Rahmetli Turgut Özal’ın başlattığı ihracat hamlesinde Türkiye, şu tabloyu yaşıyordu:
Antalya’daki seralardan gün batımında toplanan sebzeler, soğutmalı TIR’lara yükleniyor, sayısı 70’i bulan bu TIR’lar, her gün yaklaşık 12 saat yol kat ederek Kuveyt’e ulaşıyordu.
Kuveytliler, daha öğle olmadan marketlerde, bizim yediğimizden daha taze meyve ve sebzeyi yeme imkanına kavuşuyordu.
Saddam Kuveyt’i işgal edince, bu güzellik son buldu.
Aynı yıllarda İzmirli Gönülşen Ailesi, Urla’daki bağlarından yine gün batımında topladığı üzümleri, özel ambalajlara koyup, sabah uçakla Londra’ya gönderiyor, Londralılar, yine bizim yediğimizden daha taze üzümleri satın alıp tüketebiliyorlardı.
GDO ve benzeri iftiralar, bu güzelliği de sonlandırdı.
İhracatımız, bugünkü gibi değildi ama tarım ürünlerine dayalıydı ve ithalatın bulaşmadığı kalemlerden oluşuyordu.
Gönülşen’in Londra’ya üzüm ihracatı, TRT’de belgesellere bile konu olmuştu.
O günleri yeniden görebilecek miyiz dersiniz?
İsimlere takılmak
Bazı meslekler vardır, beylik isimlerle anılır:
Kapıcı, hostes, şoför, hademe, gardiyan, çöpçü gibi…
Meğer bunların hepsi, yenilenmiş, modern kelimelerle anılmaya başlanmış:
Apartman görevlisi, kabin memuru, sürücü- kaptan, hizmetli-görevli, infaz memuru, temizlik işçisi gibi.
Bu isim değişikliği, sanki o işi yapanın statüsünü değiştiriyor algısı da var ama gerçekte, alın teriyle yapılan her iş kutsal.
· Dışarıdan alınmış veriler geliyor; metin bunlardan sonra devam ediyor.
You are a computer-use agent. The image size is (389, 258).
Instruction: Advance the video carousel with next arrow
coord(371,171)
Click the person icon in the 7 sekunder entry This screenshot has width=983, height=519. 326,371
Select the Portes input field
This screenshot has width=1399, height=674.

Entellektüel takılmalar, pek bir işe yaramıyor.
Eskiden devlet, engelliye özürlü diye hitap ederdi.
Özürlü, engelli oldu ama engellinin statüsü değişmedi ki. Engelli, böyle isim değişikliği değil devletin hizmetini bekliyor, arıyor.
Bizim mesleğimizde çalışanlara gazeteci denirdi. Şimdi basın mensubu, medya mensubu falan deniyor.
Gazeteci kelimesini, gazete satıcısıyla karıştırma kuşkusu yaşayanların endişesi bir şeyi değiştirmiş değil. Bizim kuşak, gazeteci denmesini daha çok tercih ediyor.
Korona’da VİP hizmet
Allah geçinden versin; diyelim ki Korona oldunuz ya da buna dair bir şüpheniz belirdi.
Ne yapıyorsunuz?
112’yi arayıp ambulans istiyorsunuz.
Ama artık ambulans, eskisi gibi hemen gelmiyor, bazen de hiç gelmiyor. Mecburen ya kendi aracınızla ya da taksiyle hastaneye gidiyorsunuz.
Şoföre “Falanca hastaneye” deyince adam haklı olarak tırsıyor, “Acaba Covid mi?” diye.
Ses çıkarmazsanız gidiyorsunuz ama Covid’i de adamcağıza bulaştırıyorsunuz.
Bu örnek, işkence çeken büyük bir kesim için.
Ama duyuyoruz ki, işkence çekmeyen, hastaneye VİP hizmetle gidenler de varmış. Özel ilişkilerle, özel iletişimlerle böyle bir konforu yaşayanlar da var.
Kimse “Yok” demesin.
Var.
Biraz bekleyin.
Kokusu zaten çıkacak.
İbrahim Ormancı - Duvar Yazıları
Ülkemizde ifade özgürlüğü, yazdıklarımızdan, konuştuklarımızdan dolayı gidip savcılığa ifade vermek olarak algılanıyor artık!
***
Atı alan Üsküdar’ı geçti geçmesine ama yatı olan Çanakkale Boğazını geçti ne haber!
***
İzindeydik Atam. Biraz yorulduk mu ne? Artık sadece DİZİ seyrediyoruz!
***
Cahile sosyal medyada laf anlatacağına git internetini kapat!
***
Hayatımı yazsam ROMAN olur olmasına. Ama bilin bakalım ne romanı? GERİLİM ROMANI!
***
Sen uyanmasan, ben uyunmasam, o uyanmasa... İyi uykular Türkiyem!
***
Burası eskiden dutluktu. İmara açılınca plaza oldu!